From the Spring 2018 issue

With advancements in ammunition technology, it seems like the 20 gauge is slowly making it’s way into the limelight more and more these days in the hunting scene. What was once widely regarded as a “youth cartridge” is being transformed into an all-around gun for hunting ducks, upland birds, and more recently, turkeys all across the country. Why though? Why is it so popular right now?

To begin my hunting career, I started off with a 20 gauge shotgun. Actually not just any old 20 gauge but a Remington 870 youth model with a 21” barrel to be exact. That little gun was toted a many a miles as I grew up chasing squirrels, ducks, rabbits, and a myriad of other game. Somewhere along the way, I “graduated” to a 12 gauge and put the little 20 gauge in the safe. I would occasionally get it out to shoot but I was determined the 12 gauge was a “better” hunting gun.

Fast forward to last year.

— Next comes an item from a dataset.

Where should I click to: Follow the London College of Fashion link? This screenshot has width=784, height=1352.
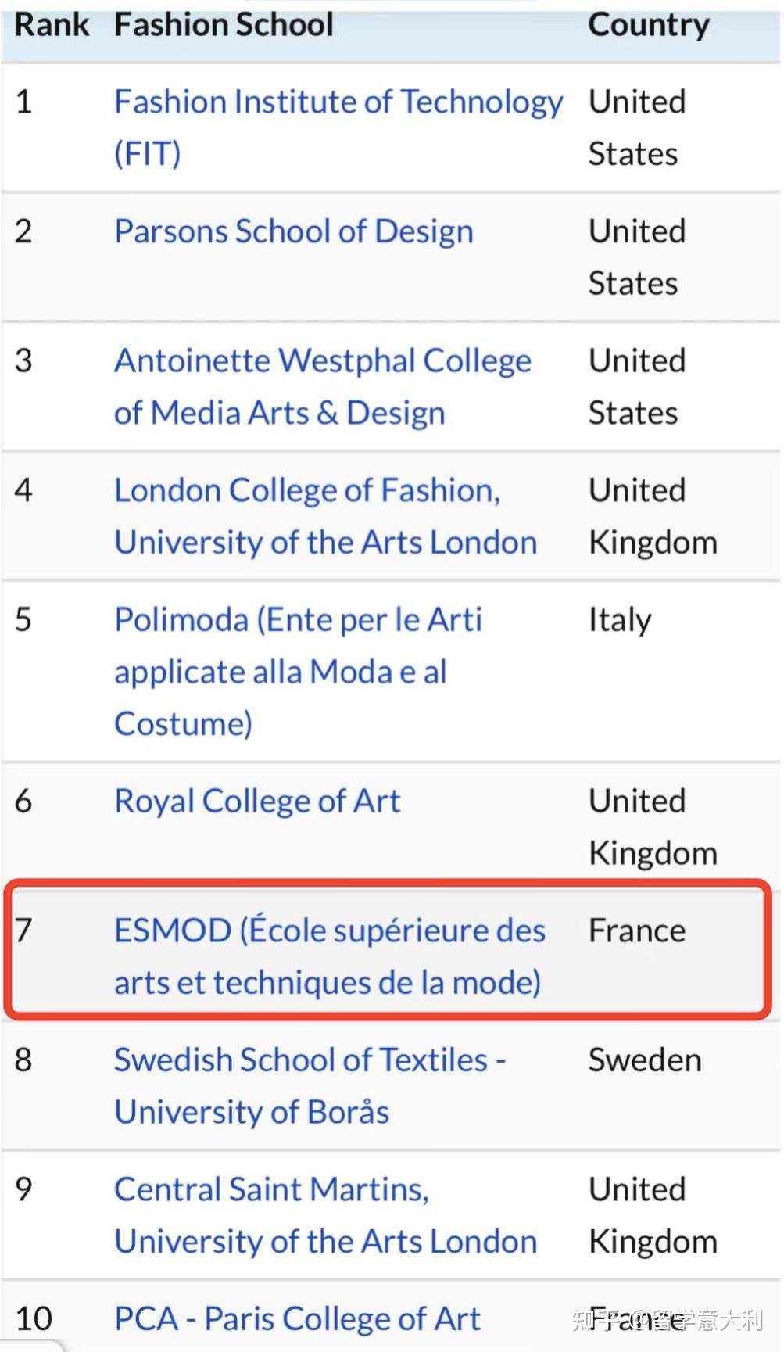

Turkey season was approaching and I came across an article about some new shot that people were shooting and it piqued my interest. I had already decided to put forth a more valiant effort to actually turkey hunt last year which is what lead to my research to begin with. I saw something called “TSS” mentioned so I started looking more into the Tungsten Super Shot (or TSS) and realized, there was no need in setting up my 12 gauge for the upcoming season when I had the little 20 gauge sitting in the safe. A 20 gauge for turkeys? I got that question a few times. I admitted, I was not a die-hard turkey hunter (not yet at least) but I was a “gun guy” from way back and comfortable with the little shotgun and the research I had done on the shell combination corroborated the cartridge’s potential. After a good friend graciously gifted me 5 of those “new” shells (that he had been loading for several years by that point) that were comprised of Tungsten Super Shot, a metallurgic composition that is the heaviest shot available today, weighing about 18 g/cc. I had a new project. A little background on the “why” it works. Because of its weight, you can use smaller shot sizes than traditionally thought of as a turkey load – for example, 7.5, 8, and 9 shot is commonly used with TSS. Do you think I’m crazy yet? I thought it was a little crazy myself as I was only familiar with those pellet sizes in low brass shells shooting target or dove loads. That was until I saw the patterns friends were getting with them and then finally shot it at paper myself. The density of the pellet allows for a smaller shot size which means more pellets on target as mentioned earlier. Why is that significant? Putting numbers to that statement may help explain a little.

There are approximately 345 +\- #5 lead pellets in a 2oz 12ga load. Now with #9 TSS, you get 362 pellets per ounce so a 1 5/8oz 20 gauge load would be able to carry 590 pellets of TSS. That is significantly more shot than the payload of the 12 gauge load but in a much smaller, lightweight, and less recoiling gun. But why not just shoot a #5 lead out of a 20 gauge? Density. When a larger, heavier pellet is used, it is subjected to gravity at a faster rate and wind resistance due to its increased surface area (think “drag”). As the pellet begins to fall, it also begins to lose speed pretty drastically. The pellet’s surface area creates a large amount of drag, thus reducing the speed of the pellet. Finally, the reduced speed, even though it is coupled with the greater mass, begins to lose its energy. It’s hard to wrap around the fact that you can shoot a smaller pellet at lower speeds and get better results but the density of the shot allows just that to happen.

So back to last turkey season and that old 870 20 gauge. Well, it got a little makeover and then, on its 3rd turkey hunt, it got promoted from safe queen to full time turkey gun. The TSS did it’s job and did it well. Take a look into the TSS if you are in the market for a new turkey load. The only downside to shooting it is the cost, but as with everything, it’s relative. You are allowed 3 turkeys in Mississippi during the spring season. With the amount of time and effort put in to chasing turkeys, why wouldn’t you spend a little more for the best performing shell available? Several commercially loaded offerings are available at the time of this article being written with more rumored to be in development. I have a feeling those offerings will greatly increase in the years to come.